A plain bathroom mirror without a frame may be extremely useful, but also extremely uninteresting. Replacing that mirror with one more stylized might not be an option, especially if the mirror is permanently affixed to the wall. Instead, embellish the existing mirror to give it that style it's missing, using inexpensive craft supplies or collected materials.
Glass Gems and Pebbles
Flat glass gems, commonly used in the bottoms of clear vases as decor in a flower arrangement, dress up a plain wall mirror, giving it a more custom appearance. These gems can be clear or in shades such as green, aqua or cobalt blue; use one shade for a uniform appearance, or mix up several for a more random look. A dab of hot glue on the back of each gem holds it in place around the perimeter of the mirror. Just lay out the design on the mirror, then lift each glass gem to glue it down. If the mirror cannot be removed from the wall, strips of painter's tape looped onto the wall sticky side out hold the glass layout in place until you are ready for glue. Polished river pebbles can be applied in the same fashion.
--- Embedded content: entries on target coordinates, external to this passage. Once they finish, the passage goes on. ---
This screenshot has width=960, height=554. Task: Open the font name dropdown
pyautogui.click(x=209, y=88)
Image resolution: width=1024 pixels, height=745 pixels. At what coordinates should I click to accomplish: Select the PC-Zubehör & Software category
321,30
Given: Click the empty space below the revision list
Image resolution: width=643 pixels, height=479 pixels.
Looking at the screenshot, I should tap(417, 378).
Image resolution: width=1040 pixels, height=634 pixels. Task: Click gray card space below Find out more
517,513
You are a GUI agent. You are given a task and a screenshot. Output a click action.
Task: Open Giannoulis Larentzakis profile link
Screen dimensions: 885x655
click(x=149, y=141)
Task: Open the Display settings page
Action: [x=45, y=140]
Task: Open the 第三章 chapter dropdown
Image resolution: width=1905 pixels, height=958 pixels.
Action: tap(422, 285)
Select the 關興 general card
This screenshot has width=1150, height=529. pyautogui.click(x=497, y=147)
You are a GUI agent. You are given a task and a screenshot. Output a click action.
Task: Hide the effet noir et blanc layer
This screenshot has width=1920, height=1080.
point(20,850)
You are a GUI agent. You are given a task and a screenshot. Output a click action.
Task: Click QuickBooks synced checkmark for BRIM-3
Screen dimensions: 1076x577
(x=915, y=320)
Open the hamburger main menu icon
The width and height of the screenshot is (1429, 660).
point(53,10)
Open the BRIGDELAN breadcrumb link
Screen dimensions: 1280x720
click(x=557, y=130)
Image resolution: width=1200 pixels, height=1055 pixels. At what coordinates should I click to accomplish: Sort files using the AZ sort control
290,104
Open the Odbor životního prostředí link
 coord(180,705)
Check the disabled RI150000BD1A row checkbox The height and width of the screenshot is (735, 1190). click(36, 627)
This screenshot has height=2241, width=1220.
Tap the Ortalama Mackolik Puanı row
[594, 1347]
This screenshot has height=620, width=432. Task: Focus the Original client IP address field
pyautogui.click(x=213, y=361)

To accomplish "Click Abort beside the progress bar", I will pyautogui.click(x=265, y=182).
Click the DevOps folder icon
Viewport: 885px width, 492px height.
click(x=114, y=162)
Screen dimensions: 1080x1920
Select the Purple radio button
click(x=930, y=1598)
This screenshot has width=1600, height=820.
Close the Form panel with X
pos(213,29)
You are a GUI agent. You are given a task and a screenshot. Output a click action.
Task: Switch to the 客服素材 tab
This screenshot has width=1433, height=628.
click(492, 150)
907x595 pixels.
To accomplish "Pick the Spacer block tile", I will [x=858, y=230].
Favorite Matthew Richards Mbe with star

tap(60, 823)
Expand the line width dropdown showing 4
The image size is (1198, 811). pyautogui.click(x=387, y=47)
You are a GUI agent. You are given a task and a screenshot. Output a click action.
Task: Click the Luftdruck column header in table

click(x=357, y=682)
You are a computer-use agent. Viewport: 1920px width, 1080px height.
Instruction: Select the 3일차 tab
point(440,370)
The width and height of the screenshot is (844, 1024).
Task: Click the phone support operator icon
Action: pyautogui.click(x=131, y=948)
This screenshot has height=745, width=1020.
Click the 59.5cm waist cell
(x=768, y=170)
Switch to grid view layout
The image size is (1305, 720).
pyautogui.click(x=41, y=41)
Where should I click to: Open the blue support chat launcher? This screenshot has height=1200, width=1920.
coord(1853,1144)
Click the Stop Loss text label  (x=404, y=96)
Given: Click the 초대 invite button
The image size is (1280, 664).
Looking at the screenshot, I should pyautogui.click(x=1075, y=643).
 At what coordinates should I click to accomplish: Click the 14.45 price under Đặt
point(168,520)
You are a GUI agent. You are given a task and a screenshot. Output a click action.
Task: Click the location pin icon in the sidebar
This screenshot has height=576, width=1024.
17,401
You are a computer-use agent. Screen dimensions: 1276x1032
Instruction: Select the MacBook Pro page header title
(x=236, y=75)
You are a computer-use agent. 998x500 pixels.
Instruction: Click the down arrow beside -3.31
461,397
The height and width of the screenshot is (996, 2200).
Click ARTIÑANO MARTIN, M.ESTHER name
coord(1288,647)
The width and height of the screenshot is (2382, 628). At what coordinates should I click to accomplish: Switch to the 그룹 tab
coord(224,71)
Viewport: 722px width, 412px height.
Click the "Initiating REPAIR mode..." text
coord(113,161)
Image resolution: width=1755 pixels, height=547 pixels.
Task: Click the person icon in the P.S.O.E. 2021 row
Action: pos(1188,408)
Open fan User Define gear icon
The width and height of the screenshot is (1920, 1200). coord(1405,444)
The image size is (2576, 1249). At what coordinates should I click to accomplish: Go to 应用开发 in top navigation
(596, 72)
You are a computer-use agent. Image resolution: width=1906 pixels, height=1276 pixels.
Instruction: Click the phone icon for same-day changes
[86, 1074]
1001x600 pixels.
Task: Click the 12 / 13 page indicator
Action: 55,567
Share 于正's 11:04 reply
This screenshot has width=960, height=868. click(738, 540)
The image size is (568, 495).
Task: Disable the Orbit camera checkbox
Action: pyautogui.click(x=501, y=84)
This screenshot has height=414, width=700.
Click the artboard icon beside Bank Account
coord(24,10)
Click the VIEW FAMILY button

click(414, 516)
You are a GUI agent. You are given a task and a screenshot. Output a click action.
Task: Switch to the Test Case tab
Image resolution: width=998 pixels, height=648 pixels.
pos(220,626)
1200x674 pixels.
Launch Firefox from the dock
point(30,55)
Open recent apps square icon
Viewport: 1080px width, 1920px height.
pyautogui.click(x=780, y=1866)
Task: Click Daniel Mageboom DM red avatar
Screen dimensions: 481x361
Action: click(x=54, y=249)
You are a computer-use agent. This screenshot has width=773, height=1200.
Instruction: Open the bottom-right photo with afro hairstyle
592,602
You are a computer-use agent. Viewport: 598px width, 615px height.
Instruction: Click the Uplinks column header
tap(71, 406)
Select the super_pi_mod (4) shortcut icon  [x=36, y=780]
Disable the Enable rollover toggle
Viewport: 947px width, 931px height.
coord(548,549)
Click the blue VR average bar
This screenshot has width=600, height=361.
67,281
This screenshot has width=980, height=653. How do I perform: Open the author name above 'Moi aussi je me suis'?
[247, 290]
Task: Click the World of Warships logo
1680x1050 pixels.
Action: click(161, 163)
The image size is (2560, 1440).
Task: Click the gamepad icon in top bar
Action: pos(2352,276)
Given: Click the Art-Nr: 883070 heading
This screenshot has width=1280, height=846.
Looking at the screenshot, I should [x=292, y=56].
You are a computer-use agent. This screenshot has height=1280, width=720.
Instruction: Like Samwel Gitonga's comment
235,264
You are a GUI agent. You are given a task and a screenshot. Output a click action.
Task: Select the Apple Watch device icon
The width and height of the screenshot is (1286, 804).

Glass or ceramic tiles, 1 inch or less across, turn that plain mirror into a decorative statement piece for the bathroom. Rows of tiles already set on a backing mesh are available at home improvement stores; just cut those into a width that looks good against the bathroom mirror, then adhere them with silicone sealant or construction adhesive. Glass tiles in light blue, green or sand tones add a seaside vibe to the mirror, whereas dark shades may give the room a more neutral feel. Apply grout between tiles for a finished look.
Creating a mosaic mirror is similar to applying tiles, but instead, you can use bits of broken tiles, sea glass or broken china. Clear silicone sealant holds the broken bits on the mirror and stays translucent, which is useful for sea-glass or clear-glass mosaics. Grout between the pieces once the silicone dries creates visual space between each piece. Small plastic toys such as gumball-machine prizes or action figures can be used for a quirky mosaic frame suitable for a child's bathroom.
If you wish that unframed mirror actually had a frame, create one with decorative molding, or reuse planks of wood from an old shipping pallet or scrap wood. To get a finished look, cut the edges of each piece of trim at a 45-degree angle; some home improvement stores will do this for you. Construction adhesive holds each piece of wood up on the mirror, arranged like the pieces of wood on a picture frame. Painter's tape holds pieces in place while the adhesive dries.